Specifying arbitrary_types_allowed=True can work, but disables JSON serialization and validation and does not support lax parsing and input conversions, which are a powerful feature of pydantic. This library takes the approach of implementing __get_pydantic_core_schema__ in adapter objects and using Annotated, as described here.

With scientific_pydantic, this example looks like:

import typing as ty

import numpy as np
import pydantic
from scientific_pydantic.numpy import NDArrayAdapter

class MyModel(pydantic.BaseModel):
    arr: ty.Annotated[np.ndarray, NDArrayAdapter()]
Using this pattern, you can embed scientific data types into your models and get the full pydantic experience with serialization and input conversions.

Usage

In general, it is recommended to use from-style imports with this library. The import path for an adapter is normally akin to the import path of the type it is adapting. For instance, the adapter for scipy.spatial.transform.Rotation would be:

from scientific_pydantic.scipy.spatial.transform import RotationAdapter
Adapters are used via the Annotated pattern, as was shown in the Motivation section. This allows for typecheckers that support pydantic, such as pyrefly to understand the type of the fields.

A number of adapters provided with this library also take parameters that define common validation operations. This takes inspiration from pydantic.Field. For instance,

import pydantic

class MyModel(pydantic.BaseModel):
    a: int = pydantic.Field(ge=0)
defines a non-negative integer. In scientific_pydantic, this style of validation logic can be accomplished via:
import typing as ty

import numpy as np
import pydantic
from scientific_pydantic.numpy import NDArrayAdapter

class MyModel(pydantic.BaseModel):
    a: ty.Annotated[np.ndarray, NDArrayAdapter(shape=(None, 3), ge=0)]
which constrains a to be an N x 3 ndarray where all elements are non-negative. See the individual adapters in the API documentation for a description of the parameters each one takes.

Design Philosophy

This library has an interesting conundrum from a dependency standpoint. Since the goal is to provide adapters for common types that come from many different libraries, there are a few options for how dependency management can work:

  1. Depend on all packages being supported and enforce version constraints. This would violate the "pay for what you use" principle and is thus not a good option.
  2. Split the package into N different, but related, packages (e.g. scientific_pydantic_shapely) that enforce version constraints individually. This is tractable, but leads to a large number of packages to maintain and version together.
  3. Have 1 package and only depend on pydantic (and pydantic_core). Users will bring their own versions of the packages they want to use.

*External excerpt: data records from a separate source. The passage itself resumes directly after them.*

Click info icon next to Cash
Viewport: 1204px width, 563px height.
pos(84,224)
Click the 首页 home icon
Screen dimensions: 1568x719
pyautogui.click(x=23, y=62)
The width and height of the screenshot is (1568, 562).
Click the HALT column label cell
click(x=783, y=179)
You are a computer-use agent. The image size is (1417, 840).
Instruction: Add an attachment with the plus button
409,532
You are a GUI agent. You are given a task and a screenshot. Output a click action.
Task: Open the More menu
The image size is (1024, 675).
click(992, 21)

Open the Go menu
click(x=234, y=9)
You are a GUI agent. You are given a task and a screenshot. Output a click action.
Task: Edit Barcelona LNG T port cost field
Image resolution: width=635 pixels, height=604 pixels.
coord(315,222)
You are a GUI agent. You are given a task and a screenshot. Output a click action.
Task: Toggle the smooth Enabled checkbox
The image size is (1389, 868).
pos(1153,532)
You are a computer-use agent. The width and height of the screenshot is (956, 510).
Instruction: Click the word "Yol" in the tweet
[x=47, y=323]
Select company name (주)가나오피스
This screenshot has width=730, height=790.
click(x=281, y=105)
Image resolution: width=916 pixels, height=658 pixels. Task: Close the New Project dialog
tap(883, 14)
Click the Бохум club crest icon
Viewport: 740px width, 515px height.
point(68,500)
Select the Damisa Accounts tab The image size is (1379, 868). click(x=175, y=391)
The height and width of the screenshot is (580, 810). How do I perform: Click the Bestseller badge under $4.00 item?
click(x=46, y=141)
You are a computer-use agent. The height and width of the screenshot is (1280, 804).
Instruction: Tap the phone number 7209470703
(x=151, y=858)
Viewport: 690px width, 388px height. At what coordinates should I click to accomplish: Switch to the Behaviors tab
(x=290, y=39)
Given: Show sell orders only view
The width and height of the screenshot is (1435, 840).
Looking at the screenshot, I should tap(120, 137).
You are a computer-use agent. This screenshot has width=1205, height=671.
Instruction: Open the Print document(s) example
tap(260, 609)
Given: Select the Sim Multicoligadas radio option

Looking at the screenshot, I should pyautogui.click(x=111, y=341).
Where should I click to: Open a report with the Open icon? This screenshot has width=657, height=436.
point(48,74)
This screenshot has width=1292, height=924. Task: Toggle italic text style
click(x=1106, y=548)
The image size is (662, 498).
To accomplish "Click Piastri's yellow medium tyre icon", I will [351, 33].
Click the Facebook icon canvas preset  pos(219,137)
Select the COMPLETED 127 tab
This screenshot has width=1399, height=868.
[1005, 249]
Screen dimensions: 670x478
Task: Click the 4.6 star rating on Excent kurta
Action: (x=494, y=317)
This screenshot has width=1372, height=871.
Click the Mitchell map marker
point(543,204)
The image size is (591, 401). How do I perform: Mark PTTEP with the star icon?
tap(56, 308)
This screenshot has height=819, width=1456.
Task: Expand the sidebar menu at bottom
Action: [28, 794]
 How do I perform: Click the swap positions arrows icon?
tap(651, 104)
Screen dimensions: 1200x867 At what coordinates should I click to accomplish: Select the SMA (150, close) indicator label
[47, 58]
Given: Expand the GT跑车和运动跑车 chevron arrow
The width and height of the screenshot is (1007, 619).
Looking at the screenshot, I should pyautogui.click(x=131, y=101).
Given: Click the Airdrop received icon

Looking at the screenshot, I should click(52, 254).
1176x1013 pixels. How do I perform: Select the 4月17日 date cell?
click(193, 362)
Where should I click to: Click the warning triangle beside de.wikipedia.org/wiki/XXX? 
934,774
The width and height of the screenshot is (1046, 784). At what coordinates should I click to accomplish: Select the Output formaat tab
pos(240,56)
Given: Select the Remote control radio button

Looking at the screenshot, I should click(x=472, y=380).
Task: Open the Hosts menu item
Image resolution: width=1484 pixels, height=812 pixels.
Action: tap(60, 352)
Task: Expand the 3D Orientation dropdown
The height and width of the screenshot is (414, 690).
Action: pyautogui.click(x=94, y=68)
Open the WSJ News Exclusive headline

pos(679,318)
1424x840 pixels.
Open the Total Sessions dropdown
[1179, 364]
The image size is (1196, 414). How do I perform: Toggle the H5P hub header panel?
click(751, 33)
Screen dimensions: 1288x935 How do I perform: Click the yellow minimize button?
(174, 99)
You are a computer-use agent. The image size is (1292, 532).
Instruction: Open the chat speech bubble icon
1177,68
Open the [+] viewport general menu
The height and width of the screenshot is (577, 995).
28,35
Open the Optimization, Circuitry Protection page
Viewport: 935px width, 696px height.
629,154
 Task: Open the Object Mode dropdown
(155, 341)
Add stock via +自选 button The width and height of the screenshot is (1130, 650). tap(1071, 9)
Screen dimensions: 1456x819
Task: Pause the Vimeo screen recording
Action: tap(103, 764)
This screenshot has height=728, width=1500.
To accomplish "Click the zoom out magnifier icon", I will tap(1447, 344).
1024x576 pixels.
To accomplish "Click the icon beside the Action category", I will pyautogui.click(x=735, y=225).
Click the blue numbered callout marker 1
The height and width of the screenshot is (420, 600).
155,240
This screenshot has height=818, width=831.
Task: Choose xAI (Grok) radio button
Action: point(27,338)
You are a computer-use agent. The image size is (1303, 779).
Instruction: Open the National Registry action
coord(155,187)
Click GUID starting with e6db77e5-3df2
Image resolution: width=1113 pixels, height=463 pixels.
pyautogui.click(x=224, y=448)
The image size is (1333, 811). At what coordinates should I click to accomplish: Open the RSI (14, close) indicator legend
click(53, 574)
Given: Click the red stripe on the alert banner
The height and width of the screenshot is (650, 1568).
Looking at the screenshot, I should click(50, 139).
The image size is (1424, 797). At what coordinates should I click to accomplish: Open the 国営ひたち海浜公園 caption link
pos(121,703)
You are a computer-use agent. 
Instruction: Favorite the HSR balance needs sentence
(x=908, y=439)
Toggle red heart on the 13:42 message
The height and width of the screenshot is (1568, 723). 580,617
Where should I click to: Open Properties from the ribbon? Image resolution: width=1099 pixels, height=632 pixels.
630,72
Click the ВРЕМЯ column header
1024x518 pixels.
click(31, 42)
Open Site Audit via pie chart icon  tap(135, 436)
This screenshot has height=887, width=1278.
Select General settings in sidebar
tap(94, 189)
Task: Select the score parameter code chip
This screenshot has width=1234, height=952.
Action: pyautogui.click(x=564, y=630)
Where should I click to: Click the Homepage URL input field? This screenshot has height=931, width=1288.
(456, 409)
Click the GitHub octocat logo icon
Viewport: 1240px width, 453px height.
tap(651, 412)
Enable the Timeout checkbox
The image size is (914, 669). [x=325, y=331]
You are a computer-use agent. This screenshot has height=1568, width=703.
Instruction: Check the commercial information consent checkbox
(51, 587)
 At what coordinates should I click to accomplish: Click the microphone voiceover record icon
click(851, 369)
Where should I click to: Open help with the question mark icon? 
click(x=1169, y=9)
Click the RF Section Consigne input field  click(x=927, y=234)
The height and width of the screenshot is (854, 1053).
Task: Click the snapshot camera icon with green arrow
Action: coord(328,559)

This library takes approach #3. This puts the burden of version compatibility onto this library. For instance, scipy.spatial.transform.Rotation objects gained the ability to support N-D arrays of rotation transforms in version 1.17.0. Thus, validation features related to this must be disabled if the user brings their own scipy version that is < 1.17.0. This adds complexity to this library, but prevents either the dependency bloat from option 1 or the package bloat from option 2.

By only depending on pydantic, the library must not import anything from a third-party library at global scope. This is accomplished via liberal use of delayed and nested import statments and enforced via a unit test.